The Board of Directors of the Company has appointed Mr. Evangelos Chatzis to the position of Chief Financial Officer, effective July 22, 2011.

Conference Call and Webcast
On Tuesday, July 26, 2011 at 9:00 A.M. EDT, the Company's management will host a conference call to discuss the results.

Participants should dial into the call 10 minutes before the scheduled time using the following numbers: 1 866 819 7111 (US Toll Free Dial In), 0800 953 0329 (UK Toll Free Dial In) or +44 (0)1452 542 301 (Standard International Dial In). Please quote "Danaos" to the operator.

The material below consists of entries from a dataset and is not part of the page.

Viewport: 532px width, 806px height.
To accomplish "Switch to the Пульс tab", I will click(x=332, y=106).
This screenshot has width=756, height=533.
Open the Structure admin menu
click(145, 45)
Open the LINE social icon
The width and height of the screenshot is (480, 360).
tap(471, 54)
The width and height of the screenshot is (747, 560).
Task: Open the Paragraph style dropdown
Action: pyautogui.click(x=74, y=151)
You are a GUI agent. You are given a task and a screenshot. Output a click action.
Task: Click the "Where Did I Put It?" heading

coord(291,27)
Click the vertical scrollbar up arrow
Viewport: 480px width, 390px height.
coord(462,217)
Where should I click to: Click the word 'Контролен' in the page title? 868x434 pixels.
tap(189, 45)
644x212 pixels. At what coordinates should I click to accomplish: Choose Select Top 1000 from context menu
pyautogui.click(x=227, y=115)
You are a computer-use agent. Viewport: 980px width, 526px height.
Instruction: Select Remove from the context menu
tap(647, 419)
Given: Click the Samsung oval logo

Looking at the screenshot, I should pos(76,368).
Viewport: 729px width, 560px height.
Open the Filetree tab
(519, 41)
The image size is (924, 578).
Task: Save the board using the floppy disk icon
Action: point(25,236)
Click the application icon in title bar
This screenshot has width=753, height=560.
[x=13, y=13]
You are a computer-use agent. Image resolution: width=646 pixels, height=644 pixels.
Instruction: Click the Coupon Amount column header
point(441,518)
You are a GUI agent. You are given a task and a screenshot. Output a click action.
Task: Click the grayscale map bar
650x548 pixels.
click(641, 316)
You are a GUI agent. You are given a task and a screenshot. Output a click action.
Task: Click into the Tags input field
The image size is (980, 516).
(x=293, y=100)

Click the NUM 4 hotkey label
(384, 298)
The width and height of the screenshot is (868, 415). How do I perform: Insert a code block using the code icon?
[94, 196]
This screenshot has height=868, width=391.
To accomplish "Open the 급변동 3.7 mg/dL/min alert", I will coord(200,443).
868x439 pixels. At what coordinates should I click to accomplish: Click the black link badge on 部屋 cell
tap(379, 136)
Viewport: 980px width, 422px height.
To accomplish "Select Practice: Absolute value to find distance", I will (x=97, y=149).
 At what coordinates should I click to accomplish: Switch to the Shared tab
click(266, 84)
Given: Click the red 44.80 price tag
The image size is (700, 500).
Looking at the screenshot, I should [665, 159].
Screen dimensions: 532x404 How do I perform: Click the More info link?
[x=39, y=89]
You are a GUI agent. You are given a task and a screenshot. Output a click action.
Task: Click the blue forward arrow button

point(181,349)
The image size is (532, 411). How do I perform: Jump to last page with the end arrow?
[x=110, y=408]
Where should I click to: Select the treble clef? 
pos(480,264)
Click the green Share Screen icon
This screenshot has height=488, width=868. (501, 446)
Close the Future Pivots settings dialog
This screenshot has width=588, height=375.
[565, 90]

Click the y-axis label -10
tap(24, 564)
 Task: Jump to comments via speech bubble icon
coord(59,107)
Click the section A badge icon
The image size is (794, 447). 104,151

A telephonic replay of the conference call will be available until August 2, 2011 by dialing 1 866 247 4222 (US Toll Free Dial In), 0800 953 1533 (UK Toll Free Dial In) or +44 (0)1452 550 000 (Standard International Dial In). Access Code: 1186615#

There will also be a live and then archived webcast of the conference call through the Danaos website (www.danaos.com). Participants to the live webcast should register on the website approximately 10 minutes prior to the start of the webcast.

About Danaos Corporation
Danaos Corporation is an international owner of containerships, chartering its vessels to many of the world's largest liner companies. Our current fleet of 56 containerships aggregating 265,559 TEUs ranks Danaos among the largest containership charter owners in the world based on total TEU capacity. Danaos is one of the largest US listed containership companies based on fleet size. Furthermore, the company has a contracted fleet of 9 additional containerships aggregating 99,620 TEU with scheduled deliveries up to the second quarter of 2012. The company's shares trade on the New York Stock Exchange under the symbol "DAC".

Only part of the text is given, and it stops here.